The class of 3d QFTs which are manifestly unitary and have classical on-shell lagrangians that are invariant under the rigid $N$-extended conformal superalgebra are known to admit a nice characterisation for $N>3$. This characterisation is due to Gaiotto and Witten (in section 3.2 of http://arxiv.org/pdf/0804.2907v1) and paved the way for a number of subsequent classification results for $N>3$ SCFTs in 3d over the past few years.

The generic on-shell $N=3$ lagrangian within this class involves a Chern--Simons term for a non-dynamical gauge field coupled to hypermultiplet matter fields in a real representation of the gauge group. Classical $N=3$ superconformal symmetry fixes the superpotential uniquely in terms of a canonical quartic function that is built from the matter representation. Non-renormalisation theorems suggest that any such theory enjoys exactly the same superconformal symmetry at the quantum level. A choice of gauge group, matter representation and Chern--Simons couplings is therefore sufficient to define any such lagrangian.

The rigid form of the $N=3$ superpotential can be deduced by looking at the possible structure of Yukawa couplings in the on-shell lagrangian. In particular, it follows from the requirement that they be invariant under the ${\mathfrak{so}} (3)$ R-symmetry in the $N=3$ superalgebra. The key insight of Gaiotto and Witten was to realise that enhancement to $N>3$ superconformal symmetry can only occur if these Yukawa couplings are invariant under the ${\mathfrak{so}} (4)$ R-symmetry in the $N=4$ superalgebra. In a nutshell, their characterisation for this to occur is that the gauge algebra and matter representation must collect into the even and odd parts of a certain auxiliary lie superalgebra.

For $N>4$, it turns out that any indecomposable lagrangian within this class is based on an irreducible matter representation characterised by an embedding into one of the classical simple lie superalgebras (classified by V.G. Kac in 1977). For $N=5$, each type of classical simple lie superalgebra encodes a superconformal lagrangian. The refinement to $N>5$ recovers the classification obtained by Schnabl and Tachikawa in http://arxiv.org/pdf/0807.1102v1, containing the celebrated ABJ(M) and BLG models as special cases. One can prove that $N=7$ does not occur, in that it automatically implies $N=8$.

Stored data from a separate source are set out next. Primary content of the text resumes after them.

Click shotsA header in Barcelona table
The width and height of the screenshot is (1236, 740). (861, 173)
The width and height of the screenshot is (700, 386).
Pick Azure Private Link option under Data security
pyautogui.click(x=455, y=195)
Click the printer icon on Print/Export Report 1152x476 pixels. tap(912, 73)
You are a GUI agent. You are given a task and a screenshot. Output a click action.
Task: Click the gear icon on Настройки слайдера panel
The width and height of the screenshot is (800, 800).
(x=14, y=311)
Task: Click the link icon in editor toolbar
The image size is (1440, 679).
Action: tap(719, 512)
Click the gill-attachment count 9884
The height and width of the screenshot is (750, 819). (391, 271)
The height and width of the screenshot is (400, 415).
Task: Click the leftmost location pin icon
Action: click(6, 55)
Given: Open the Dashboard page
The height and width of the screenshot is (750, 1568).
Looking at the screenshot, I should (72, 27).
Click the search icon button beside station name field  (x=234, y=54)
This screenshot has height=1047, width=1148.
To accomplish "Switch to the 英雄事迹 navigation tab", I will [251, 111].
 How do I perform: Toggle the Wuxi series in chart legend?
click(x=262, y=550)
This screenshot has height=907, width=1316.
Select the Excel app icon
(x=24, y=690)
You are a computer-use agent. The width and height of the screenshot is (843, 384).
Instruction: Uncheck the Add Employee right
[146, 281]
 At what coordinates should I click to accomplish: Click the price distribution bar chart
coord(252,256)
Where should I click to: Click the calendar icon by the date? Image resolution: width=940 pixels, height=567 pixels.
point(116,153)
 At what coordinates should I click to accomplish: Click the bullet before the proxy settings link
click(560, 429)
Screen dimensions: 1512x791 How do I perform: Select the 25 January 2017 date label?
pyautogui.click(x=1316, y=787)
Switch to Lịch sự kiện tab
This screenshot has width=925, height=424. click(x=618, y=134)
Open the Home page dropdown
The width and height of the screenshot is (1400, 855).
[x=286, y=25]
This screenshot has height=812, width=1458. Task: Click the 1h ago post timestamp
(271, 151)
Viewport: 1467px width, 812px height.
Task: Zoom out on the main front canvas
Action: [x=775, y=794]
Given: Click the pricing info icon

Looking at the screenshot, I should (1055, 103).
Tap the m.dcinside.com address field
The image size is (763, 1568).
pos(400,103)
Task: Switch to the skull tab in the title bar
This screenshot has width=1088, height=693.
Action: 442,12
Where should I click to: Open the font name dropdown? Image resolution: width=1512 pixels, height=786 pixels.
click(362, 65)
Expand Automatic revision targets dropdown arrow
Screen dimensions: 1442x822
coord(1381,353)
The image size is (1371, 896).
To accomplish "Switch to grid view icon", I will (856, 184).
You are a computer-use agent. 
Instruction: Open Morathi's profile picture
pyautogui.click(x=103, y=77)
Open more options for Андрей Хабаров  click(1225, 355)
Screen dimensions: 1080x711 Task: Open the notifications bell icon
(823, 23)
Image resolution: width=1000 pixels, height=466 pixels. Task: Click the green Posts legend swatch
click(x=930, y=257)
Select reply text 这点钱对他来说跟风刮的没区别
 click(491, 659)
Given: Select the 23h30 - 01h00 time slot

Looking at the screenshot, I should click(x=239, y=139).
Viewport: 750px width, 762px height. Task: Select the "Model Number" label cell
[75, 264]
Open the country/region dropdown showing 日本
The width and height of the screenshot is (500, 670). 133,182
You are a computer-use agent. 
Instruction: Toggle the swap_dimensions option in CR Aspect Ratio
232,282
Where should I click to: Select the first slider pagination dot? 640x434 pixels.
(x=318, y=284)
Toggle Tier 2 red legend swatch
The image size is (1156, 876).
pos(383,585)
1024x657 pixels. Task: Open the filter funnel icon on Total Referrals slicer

For $N=4$, the general picture is a bit more complicated. Given $N>4$ superconformal symmetry, it follows that the target space for the hypermultiplet scalars must be flat. This is not necessarily the case for $N=4$ though and one can construct $N=4$ SCFTs where the hypermultiplet lagrangian is replaced by a gauged non-linear sigma model (with non-flat hyperKähler target). The indecomposable $N=4$ SCFTs with flat target have a rather elaborate classification (outlined at the end of section 3.1 in http://arxiv.org/pdf/0908.2125v2) in terms of certain chains of classical simple lie superalgebras whose linking rules are reminiscent of the game of dominoes!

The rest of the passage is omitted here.